# Start of Dataset rows

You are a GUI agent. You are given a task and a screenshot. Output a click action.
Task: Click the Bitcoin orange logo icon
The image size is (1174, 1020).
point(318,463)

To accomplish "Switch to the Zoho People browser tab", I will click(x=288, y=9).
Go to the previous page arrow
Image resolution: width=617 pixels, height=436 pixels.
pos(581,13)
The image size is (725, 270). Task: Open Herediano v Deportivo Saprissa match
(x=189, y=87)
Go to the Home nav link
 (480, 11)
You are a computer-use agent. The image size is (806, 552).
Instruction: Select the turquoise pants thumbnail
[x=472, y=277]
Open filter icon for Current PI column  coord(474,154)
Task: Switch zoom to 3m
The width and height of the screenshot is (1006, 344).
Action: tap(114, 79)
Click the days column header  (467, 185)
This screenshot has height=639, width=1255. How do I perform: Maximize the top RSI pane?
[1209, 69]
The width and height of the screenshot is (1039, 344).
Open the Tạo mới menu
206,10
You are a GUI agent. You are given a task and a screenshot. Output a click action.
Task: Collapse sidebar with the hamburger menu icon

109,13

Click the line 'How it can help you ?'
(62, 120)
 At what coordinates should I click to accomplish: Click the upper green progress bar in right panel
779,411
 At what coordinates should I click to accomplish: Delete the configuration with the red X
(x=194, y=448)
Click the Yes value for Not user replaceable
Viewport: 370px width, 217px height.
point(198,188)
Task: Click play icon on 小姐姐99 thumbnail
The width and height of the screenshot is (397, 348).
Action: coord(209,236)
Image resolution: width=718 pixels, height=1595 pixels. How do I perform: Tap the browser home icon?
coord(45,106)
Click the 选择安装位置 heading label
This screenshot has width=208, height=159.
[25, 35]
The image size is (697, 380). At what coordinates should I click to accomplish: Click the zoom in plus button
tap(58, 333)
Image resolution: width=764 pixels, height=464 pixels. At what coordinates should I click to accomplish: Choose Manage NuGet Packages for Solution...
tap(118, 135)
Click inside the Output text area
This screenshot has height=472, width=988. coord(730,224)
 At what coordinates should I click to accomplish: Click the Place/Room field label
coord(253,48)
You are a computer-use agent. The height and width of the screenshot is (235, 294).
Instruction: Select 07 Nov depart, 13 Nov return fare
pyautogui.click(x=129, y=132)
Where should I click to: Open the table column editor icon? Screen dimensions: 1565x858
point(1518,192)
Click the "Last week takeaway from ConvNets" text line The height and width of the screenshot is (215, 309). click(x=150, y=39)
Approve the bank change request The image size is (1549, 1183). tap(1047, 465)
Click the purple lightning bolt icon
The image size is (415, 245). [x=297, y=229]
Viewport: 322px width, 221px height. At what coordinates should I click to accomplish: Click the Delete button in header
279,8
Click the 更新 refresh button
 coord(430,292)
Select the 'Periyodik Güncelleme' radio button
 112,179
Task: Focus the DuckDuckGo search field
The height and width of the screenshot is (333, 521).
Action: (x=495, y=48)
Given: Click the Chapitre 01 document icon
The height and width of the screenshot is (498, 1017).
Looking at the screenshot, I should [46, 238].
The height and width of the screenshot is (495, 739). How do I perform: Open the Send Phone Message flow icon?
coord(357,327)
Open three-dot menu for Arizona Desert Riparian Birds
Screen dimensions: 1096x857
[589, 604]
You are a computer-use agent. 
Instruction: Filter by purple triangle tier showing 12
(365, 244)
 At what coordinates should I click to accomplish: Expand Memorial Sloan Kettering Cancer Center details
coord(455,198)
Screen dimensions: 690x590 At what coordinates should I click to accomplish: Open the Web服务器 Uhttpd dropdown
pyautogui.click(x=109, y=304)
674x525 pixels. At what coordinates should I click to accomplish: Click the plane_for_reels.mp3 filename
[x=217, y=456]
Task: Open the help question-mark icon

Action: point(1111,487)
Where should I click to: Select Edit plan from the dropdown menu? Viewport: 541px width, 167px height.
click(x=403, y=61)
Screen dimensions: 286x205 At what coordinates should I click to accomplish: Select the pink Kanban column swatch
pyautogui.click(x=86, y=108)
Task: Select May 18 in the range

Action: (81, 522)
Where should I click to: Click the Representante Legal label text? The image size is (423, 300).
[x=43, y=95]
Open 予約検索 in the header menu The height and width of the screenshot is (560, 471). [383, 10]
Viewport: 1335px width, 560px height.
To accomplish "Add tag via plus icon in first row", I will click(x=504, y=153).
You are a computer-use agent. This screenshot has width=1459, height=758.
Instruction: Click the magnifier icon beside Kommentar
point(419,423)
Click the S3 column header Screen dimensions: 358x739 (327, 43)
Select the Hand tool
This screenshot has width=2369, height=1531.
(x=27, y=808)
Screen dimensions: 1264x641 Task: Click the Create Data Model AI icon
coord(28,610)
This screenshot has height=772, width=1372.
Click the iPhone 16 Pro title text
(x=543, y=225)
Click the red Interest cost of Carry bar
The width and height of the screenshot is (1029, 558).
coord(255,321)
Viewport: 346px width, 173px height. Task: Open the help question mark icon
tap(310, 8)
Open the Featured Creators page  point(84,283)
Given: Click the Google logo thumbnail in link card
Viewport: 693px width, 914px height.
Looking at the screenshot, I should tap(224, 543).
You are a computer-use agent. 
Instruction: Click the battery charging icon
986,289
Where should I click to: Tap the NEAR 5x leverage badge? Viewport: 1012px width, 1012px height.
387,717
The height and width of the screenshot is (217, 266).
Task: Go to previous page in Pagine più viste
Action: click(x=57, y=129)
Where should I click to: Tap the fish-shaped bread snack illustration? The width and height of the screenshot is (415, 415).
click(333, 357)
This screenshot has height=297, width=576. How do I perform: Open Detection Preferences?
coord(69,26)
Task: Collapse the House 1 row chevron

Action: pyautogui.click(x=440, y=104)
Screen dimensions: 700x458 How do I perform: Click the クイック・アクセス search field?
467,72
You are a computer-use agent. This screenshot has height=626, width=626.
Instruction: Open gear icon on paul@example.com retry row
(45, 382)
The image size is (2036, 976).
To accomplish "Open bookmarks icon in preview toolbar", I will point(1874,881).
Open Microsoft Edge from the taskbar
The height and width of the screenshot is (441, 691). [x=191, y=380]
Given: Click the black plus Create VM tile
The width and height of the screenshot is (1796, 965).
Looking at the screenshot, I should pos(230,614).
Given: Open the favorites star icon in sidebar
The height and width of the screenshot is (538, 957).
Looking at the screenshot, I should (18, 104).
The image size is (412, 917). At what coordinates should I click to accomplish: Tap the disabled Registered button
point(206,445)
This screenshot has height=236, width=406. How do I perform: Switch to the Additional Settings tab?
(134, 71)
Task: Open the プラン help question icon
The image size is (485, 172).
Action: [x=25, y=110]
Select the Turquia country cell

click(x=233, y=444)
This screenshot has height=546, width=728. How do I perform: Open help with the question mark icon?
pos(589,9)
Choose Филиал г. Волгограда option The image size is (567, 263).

# End of Dataset rows

● **What this task involves**
Pull out every entry above and reproduce each one line for line, with no changes.

● **Full output**
You are a GUI agent. You are given a task and a screenshot. Output a click action.
Task: Click the Bitcoin orange logo icon
The image size is (1174, 1020).
point(318,463)

To accomplish "Switch to the Zoho People browser tab", I will click(x=288, y=9).
Go to the previous page arrow
Image resolution: width=617 pixels, height=436 pixels.
pos(581,13)
The image size is (725, 270). Task: Open Herediano v Deportivo Saprissa match
(x=189, y=87)
Go to the Home nav link
 (480, 11)
You are a computer-use agent. The image size is (806, 552).
Instruction: Select the turquoise pants thumbnail
[x=472, y=277]
Open filter icon for Current PI column  coord(474,154)
Task: Switch zoom to 3m
The width and height of the screenshot is (1006, 344).
Action: tap(114, 79)
Click the days column header  (467, 185)
This screenshot has height=639, width=1255. How do I perform: Maximize the top RSI pane?
[1209, 69]
The width and height of the screenshot is (1039, 344).
Open the Tạo mới menu
206,10
You are a GUI agent. You are given a task and a screenshot. Output a click action.
Task: Collapse sidebar with the hamburger menu icon

109,13

Click the line 'How it can help you ?'
(62, 120)
 At what coordinates should I click to accomplish: Click the upper green progress bar in right panel
779,411
 At what coordinates should I click to accomplish: Delete the configuration with the red X
(x=194, y=448)
Click the Yes value for Not user replaceable
Viewport: 370px width, 217px height.
point(198,188)
Task: Click play icon on 小姐姐99 thumbnail
The width and height of the screenshot is (397, 348).
Action: coord(209,236)
Image resolution: width=718 pixels, height=1595 pixels. How do I perform: Tap the browser home icon?
coord(45,106)
Click the 选择安装位置 heading label
This screenshot has width=208, height=159.
[25, 35]
The image size is (697, 380). At what coordinates should I click to accomplish: Click the zoom in plus button
tap(58, 333)
Image resolution: width=764 pixels, height=464 pixels. At what coordinates should I click to accomplish: Choose Manage NuGet Packages for Solution...
tap(118, 135)
Click inside the Output text area
This screenshot has height=472, width=988. coord(730,224)
 At what coordinates should I click to accomplish: Click the Place/Room field label
coord(253,48)
You are a computer-use agent. The height and width of the screenshot is (235, 294).
Instruction: Select 07 Nov depart, 13 Nov return fare
pyautogui.click(x=129, y=132)
Where should I click to: Open the table column editor icon? Screen dimensions: 1565x858
point(1518,192)
Click the "Last week takeaway from ConvNets" text line The height and width of the screenshot is (215, 309). click(x=150, y=39)
Approve the bank change request The image size is (1549, 1183). tap(1047, 465)
Click the purple lightning bolt icon
The image size is (415, 245). [x=297, y=229]
Viewport: 322px width, 221px height. At what coordinates should I click to accomplish: Click the Delete button in header
279,8
Click the 更新 refresh button
 coord(430,292)
Select the 'Periyodik Güncelleme' radio button
 112,179
Task: Focus the DuckDuckGo search field
The height and width of the screenshot is (333, 521).
Action: (x=495, y=48)
Given: Click the Chapitre 01 document icon
The height and width of the screenshot is (498, 1017).
Looking at the screenshot, I should [46, 238].
The height and width of the screenshot is (495, 739). How do I perform: Open the Send Phone Message flow icon?
coord(357,327)
Open three-dot menu for Arizona Desert Riparian Birds
Screen dimensions: 1096x857
[589, 604]
You are a computer-use agent. 
Instruction: Filter by purple triangle tier showing 12
(365, 244)
 At what coordinates should I click to accomplish: Expand Memorial Sloan Kettering Cancer Center details
coord(455,198)
Screen dimensions: 690x590 At what coordinates should I click to accomplish: Open the Web服务器 Uhttpd dropdown
pyautogui.click(x=109, y=304)
674x525 pixels. At what coordinates should I click to accomplish: Click the plane_for_reels.mp3 filename
[x=217, y=456]
Task: Open the help question-mark icon

Action: point(1111,487)
Where should I click to: Select Edit plan from the dropdown menu? Viewport: 541px width, 167px height.
click(x=403, y=61)
Screen dimensions: 286x205 At what coordinates should I click to accomplish: Select the pink Kanban column swatch
pyautogui.click(x=86, y=108)
Task: Select May 18 in the range

Action: (81, 522)
Where should I click to: Click the Representante Legal label text? The image size is (423, 300).
[x=43, y=95]
Open 予約検索 in the header menu The height and width of the screenshot is (560, 471). [383, 10]
Viewport: 1335px width, 560px height.
To accomplish "Add tag via plus icon in first row", I will click(x=504, y=153).
You are a computer-use agent. This screenshot has width=1459, height=758.
Instruction: Click the magnifier icon beside Kommentar
point(419,423)
Click the S3 column header Screen dimensions: 358x739 (327, 43)
Select the Hand tool
This screenshot has width=2369, height=1531.
(x=27, y=808)
Screen dimensions: 1264x641 Task: Click the Create Data Model AI icon
coord(28,610)
This screenshot has height=772, width=1372.
Click the iPhone 16 Pro title text
(x=543, y=225)
Click the red Interest cost of Carry bar
The width and height of the screenshot is (1029, 558).
coord(255,321)
Viewport: 346px width, 173px height. Task: Open the help question mark icon
tap(310, 8)
Open the Featured Creators page  point(84,283)
Given: Click the Google logo thumbnail in link card
Viewport: 693px width, 914px height.
Looking at the screenshot, I should tap(224, 543).
You are a computer-use agent. 
Instruction: Click the battery charging icon
986,289
Where should I click to: Tap the NEAR 5x leverage badge? Viewport: 1012px width, 1012px height.
387,717
The height and width of the screenshot is (217, 266).
Task: Go to previous page in Pagine più viste
Action: click(x=57, y=129)
Where should I click to: Tap the fish-shaped bread snack illustration? The width and height of the screenshot is (415, 415).
click(333, 357)
This screenshot has height=297, width=576. How do I perform: Open Detection Preferences?
coord(69,26)
Task: Collapse the House 1 row chevron

Action: pyautogui.click(x=440, y=104)
Screen dimensions: 700x458 How do I perform: Click the クイック・アクセス search field?
467,72
You are a computer-use agent. This screenshot has height=626, width=626.
Instruction: Open gear icon on paul@example.com retry row
(45, 382)
The image size is (2036, 976).
To accomplish "Open bookmarks icon in preview toolbar", I will point(1874,881).
Open Microsoft Edge from the taskbar
The height and width of the screenshot is (441, 691). [x=191, y=380]
Given: Click the black plus Create VM tile
The width and height of the screenshot is (1796, 965).
Looking at the screenshot, I should pos(230,614).
Given: Open the favorites star icon in sidebar
The height and width of the screenshot is (538, 957).
Looking at the screenshot, I should (18, 104).
The image size is (412, 917). At what coordinates should I click to accomplish: Tap the disabled Registered button
point(206,445)
This screenshot has height=236, width=406. How do I perform: Switch to the Additional Settings tab?
(134, 71)
Task: Open the プラン help question icon
The image size is (485, 172).
Action: [x=25, y=110]
Select the Turquia country cell

click(x=233, y=444)
This screenshot has height=546, width=728. How do I perform: Open help with the question mark icon?
pos(589,9)
Choose Филиал г. Волгограда option The image size is (567, 263).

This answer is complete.